Exercise data =>
· · · ·
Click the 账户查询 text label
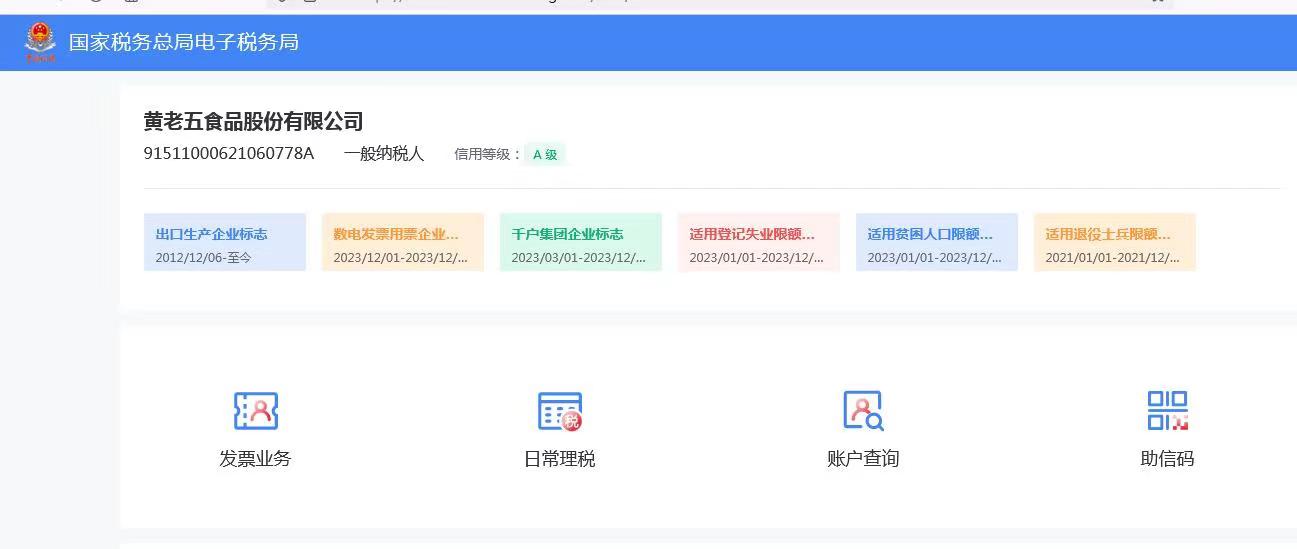This screenshot has width=1297, height=549. click(x=863, y=459)
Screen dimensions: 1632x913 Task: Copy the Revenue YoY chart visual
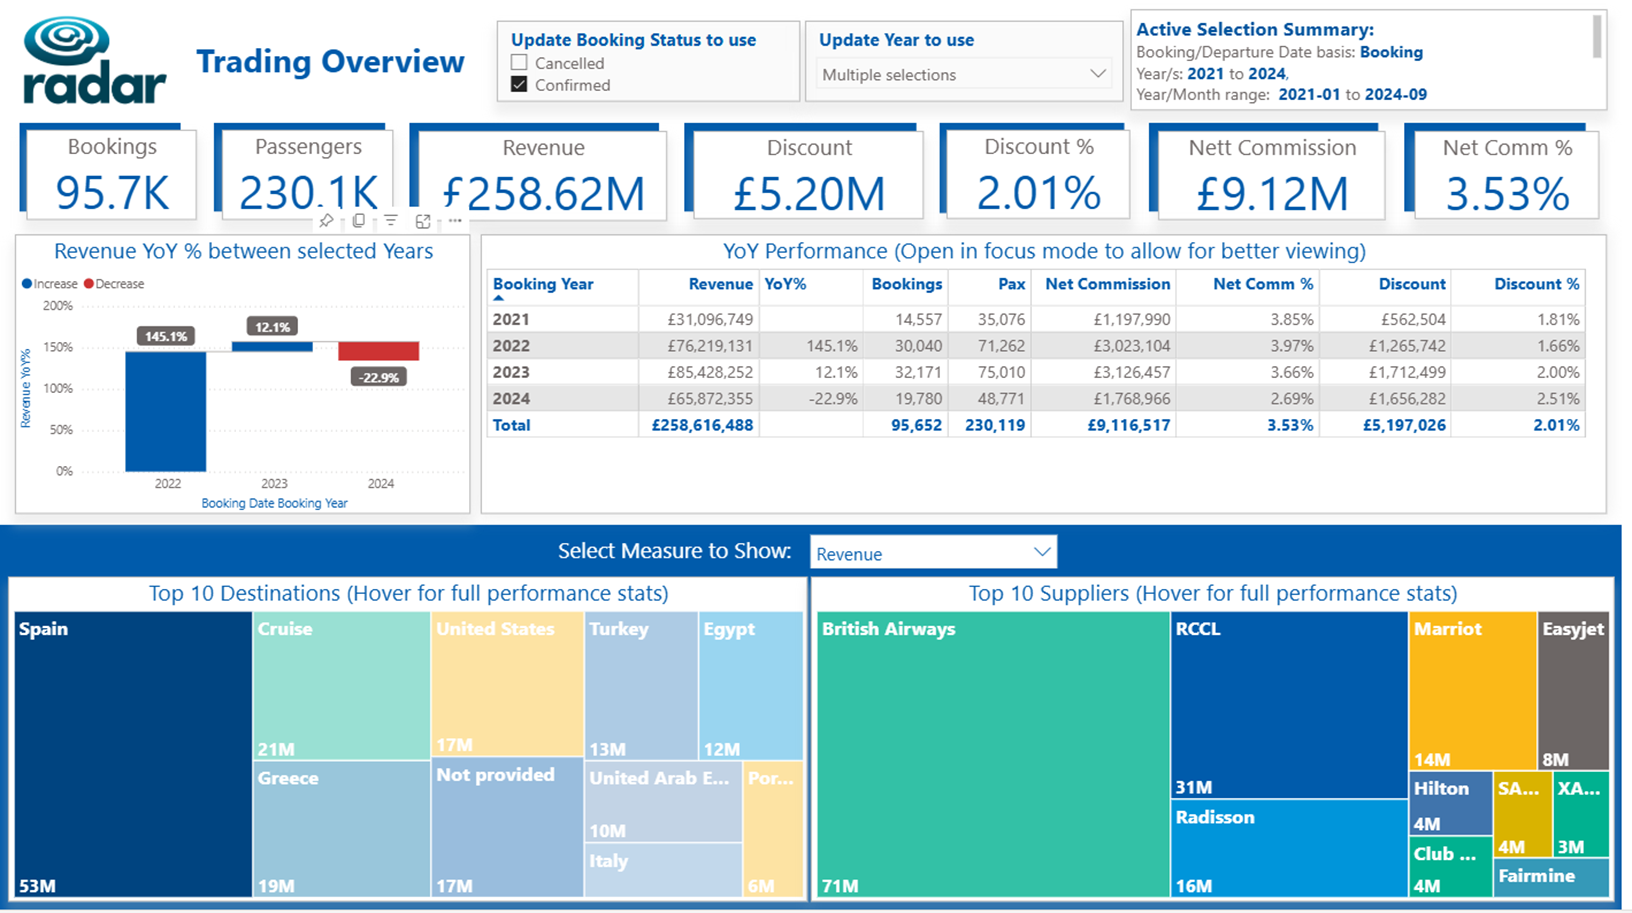pos(358,221)
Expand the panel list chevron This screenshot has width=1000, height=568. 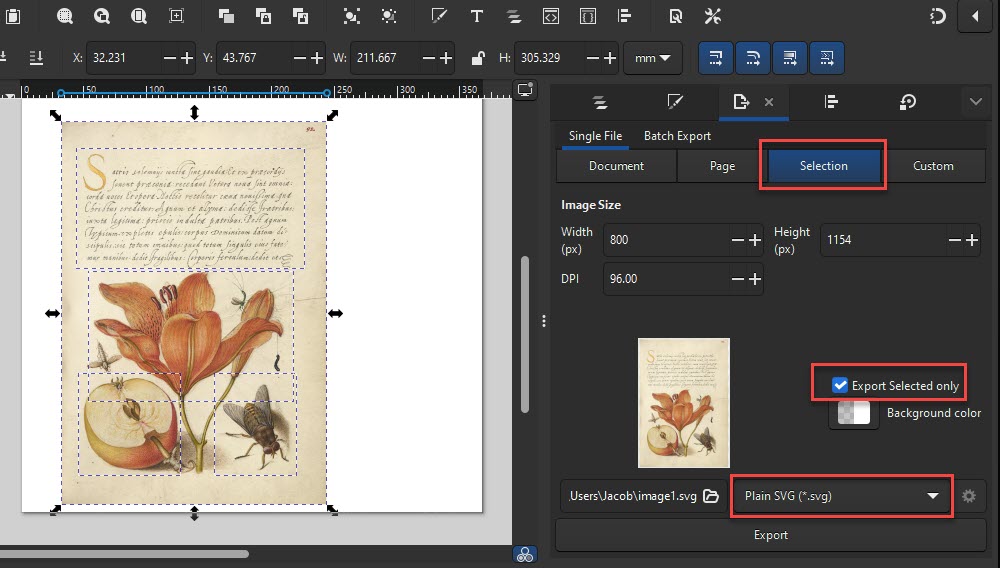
· · · ·
Problem statement => Return the listing above in full and exactly, omitting all pictures.

Written answer =>
Click the 账户查询 text label
This screenshot has width=1297, height=549. click(x=863, y=459)
Screen dimensions: 1632x913 Task: Copy the Revenue YoY chart visual
pos(358,221)
Expand the panel list chevron This screenshot has width=1000, height=568. 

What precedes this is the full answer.